Navigating the Claims Validation Process in Missouri

Missouri’s claims validation process ensures that submitted claims align with visit data in the Electronic Visit Verification (EVV) Aggregator Solution (EAS) records for all services that require EVV.  


Discrepancies in this data will prevent claims from being paid. This guide explains Missouri’s claims validation process and what provider agencies need to know to ensure claims are successfully processed and paid.

There will be no change in the way providers submit claims. Claims will continue to move through the adjudication process with an additional check for matching visits in the EAS.  

What is the Claims Validation process?

The claims validation process compares claims data to visit data in EAS. The following data elements on the claim must match to the visit(s) in EAS:

  • Provider Medicaid ID
  • Department Client Number (DCN)
  • Date(s) of Service
  • Procedure Code/Modifier(s)
  • Units (must be less than or equal to units in EAS)

Steps to Navigate the Claims Validation Process

Follow these steps for successful claims validation: 

  1. Log into EAS  
    Log into the EAS at least once a week to verify accuracy of visit data and ensure visits are in a verified status.  Visits not in a verified status will not be considered for claims validation. 
  2. Visits should be marked as Verified or Processed. If not, investigate and correct any issues.

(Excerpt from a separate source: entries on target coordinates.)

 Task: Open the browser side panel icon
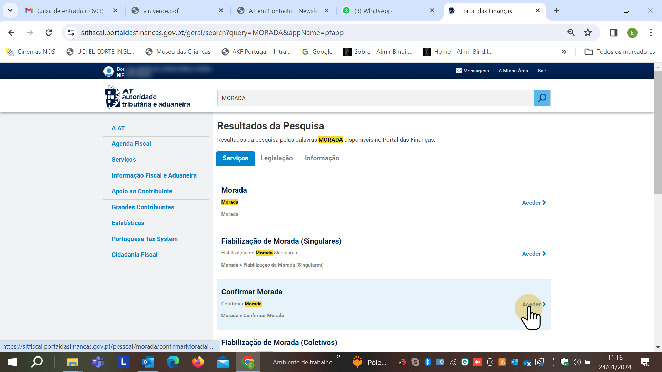[613, 33]
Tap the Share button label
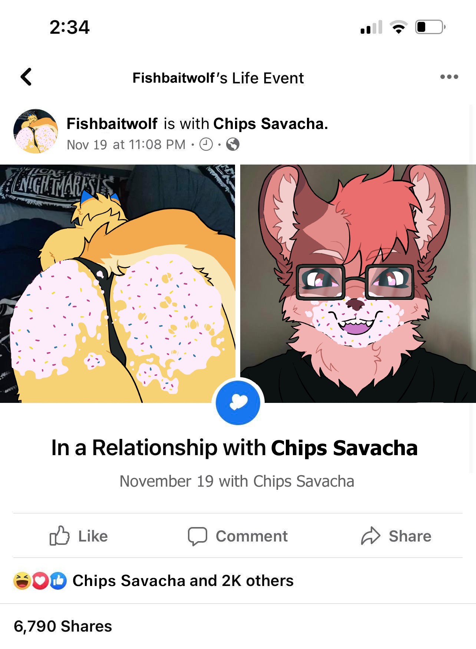 (410, 536)
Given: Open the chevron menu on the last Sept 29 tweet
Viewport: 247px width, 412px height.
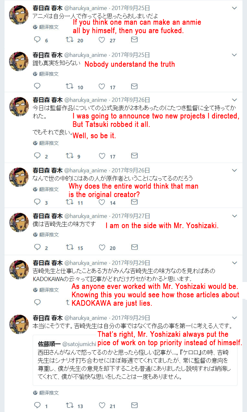Looking at the screenshot, I should tap(235, 318).
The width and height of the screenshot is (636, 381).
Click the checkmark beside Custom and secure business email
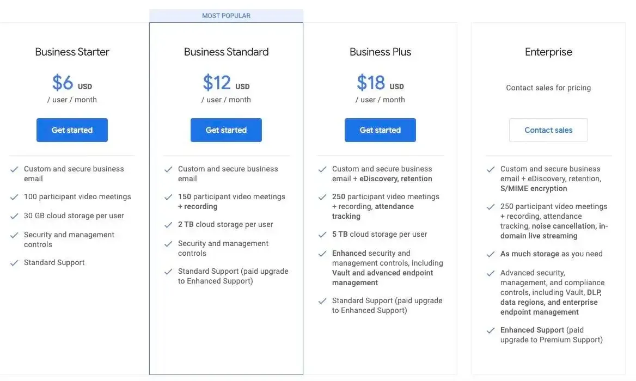click(x=14, y=169)
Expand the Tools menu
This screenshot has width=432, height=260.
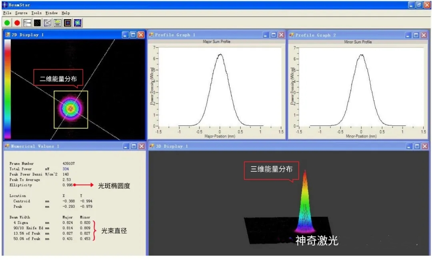click(36, 13)
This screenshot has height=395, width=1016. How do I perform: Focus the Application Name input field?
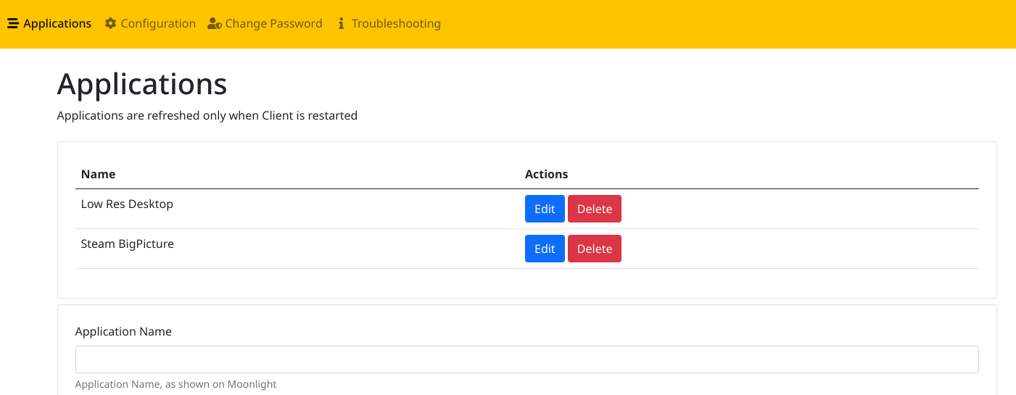(x=526, y=359)
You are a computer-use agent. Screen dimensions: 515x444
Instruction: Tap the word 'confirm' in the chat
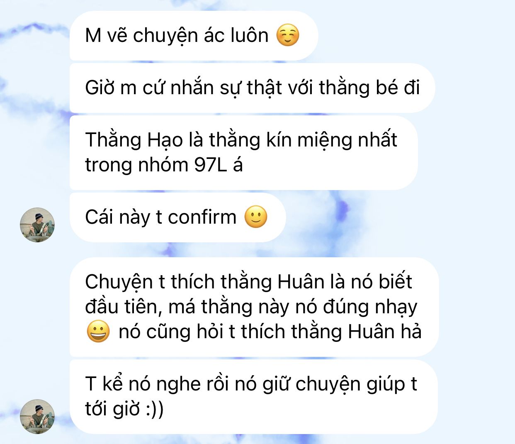(202, 217)
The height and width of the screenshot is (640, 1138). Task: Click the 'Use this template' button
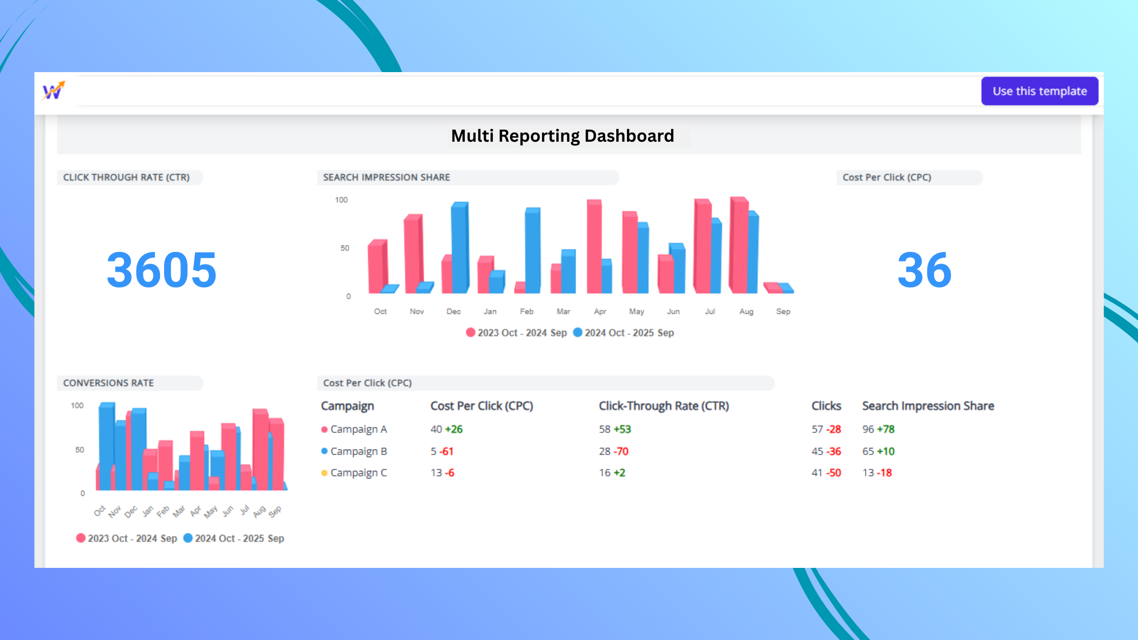coord(1039,91)
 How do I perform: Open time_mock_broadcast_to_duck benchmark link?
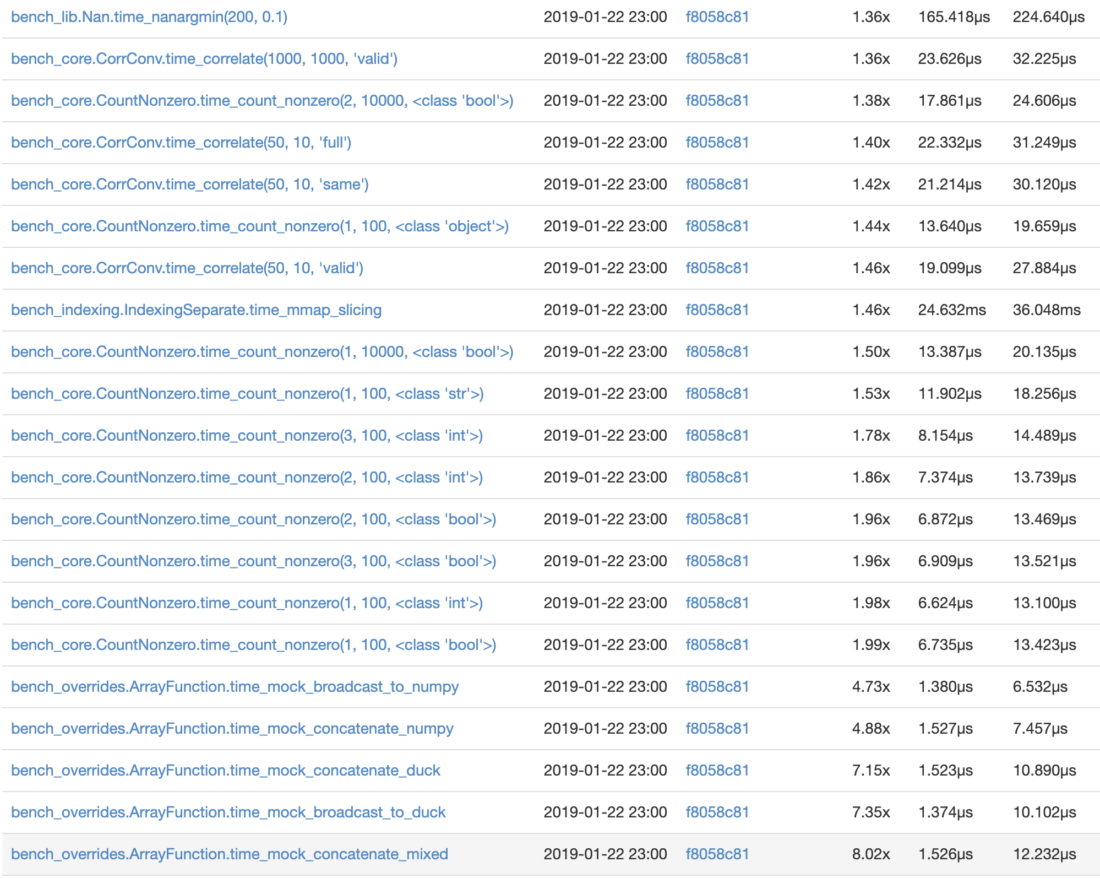point(228,812)
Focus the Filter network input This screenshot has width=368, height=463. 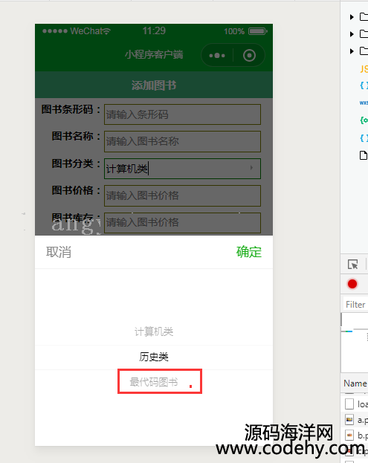[355, 305]
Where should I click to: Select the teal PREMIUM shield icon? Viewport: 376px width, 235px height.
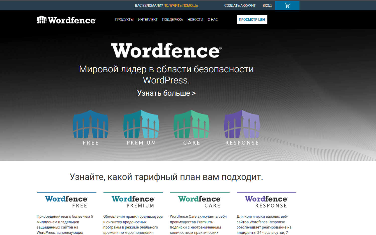[141, 124]
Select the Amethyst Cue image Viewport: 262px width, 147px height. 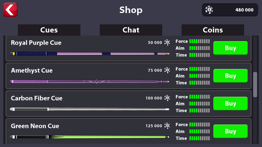(90, 82)
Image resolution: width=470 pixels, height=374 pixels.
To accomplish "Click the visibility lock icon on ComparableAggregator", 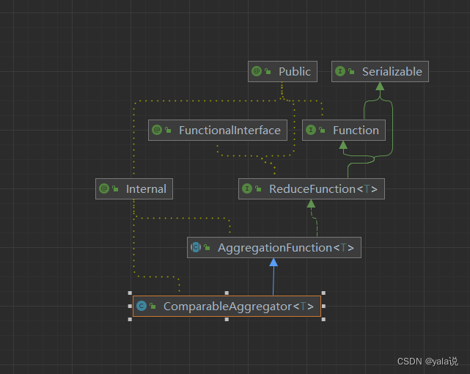I will click(x=153, y=307).
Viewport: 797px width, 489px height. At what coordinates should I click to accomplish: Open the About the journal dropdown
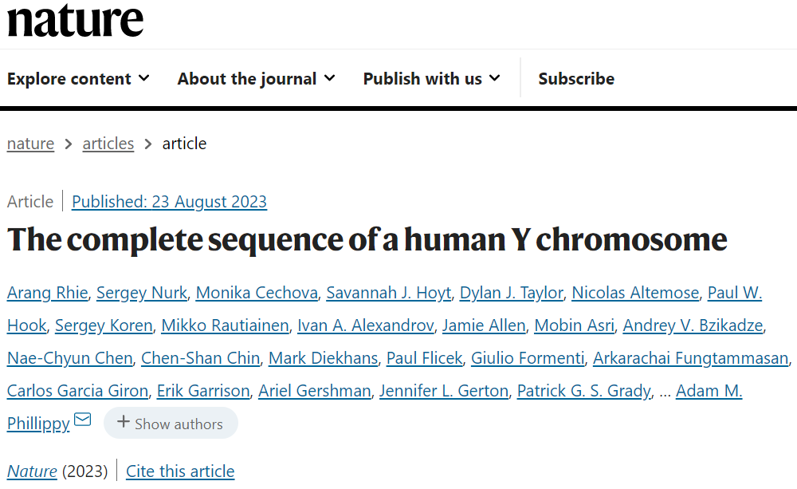point(256,79)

Do not submit duplicate visits—duplicate visits will be marked omitted in EAS. 

Visits are considered duplicates if they share all of the same seven (7) data elements, which include:

  • Provider ID
  • Account Number
  • Client ID
  • Employee ID 
  • Type of service
  • Begin Time
  • End Time 
     
  • Create Accrued Minutes Visits (AMV)

If you are submitting a claim for accrued minutes, there must be a matching visit in EAS to account for these accrued units.  The process for creating and submitting this visit to the EAS is as follows: 

  • Create the AMV in your EVV system.  This can be created manually or systematically by your EVV vendor. AMVs, whether created manually or systematically, must meet all Missouri requirements.  
  • AMV must include all data elements required for a verified visit:
    • DCN
    • Provider Medicaid ID
    • Employee FCSR (can be any caregiver involved in that participant’s care during the accrual period)
    • Service type: Procedure code and modifier submitted with the original visits
      • For visits that require tasks, a new task 0280 (Accrued Minutes Visit) may be selected. This task should be utilized only for accrued minutes visits.
      • For visits requiring a memo, providers may use a default memo “This is an accrued minutes visit”
      • Visit date used must match date of service submitted on the claim. 
  • Start and end time: Any time period may be used as long as it is divisible by 15 (e.g., 30 minutes, 45 minutes).  It is recommended that AMV visits do not overlap with an existing visit for the same service.
  • Reason code 280 must be used to identify this as an AMV (this code should not be used for any other visit).
  • All AMV must be recorded as a “Manual” call type. 
  • These visits will be excluded from all auto vs manual reporting statistics.
  • It is recommended to utilize the Memo field to document the service dates for when the minutes were accrued.

Understanding Claim Responses

In addition to your existing Remittance Advice process, you can also review denial information using the new Claims Validation Rejection report available in EAS. 

Here are common EVV claim denial errors and what they mean:

EVV Claim Denial Errors Scenario

Provider ID does not match

Participant ID does not match

Verified visit(s) not found for the procedure code and date range

No visit found: Provider, patient or procedure/modifier do not match. 
Unmatched units No visit found: Everything matches except units in claim exceed units in visit(s).
Duplication of visit(s) Multiple visits found: Two or more identical visits were found. Visits have the same provider, client, service, units, employee, start date and end date with both visits in a “Verified” or “Processed” state.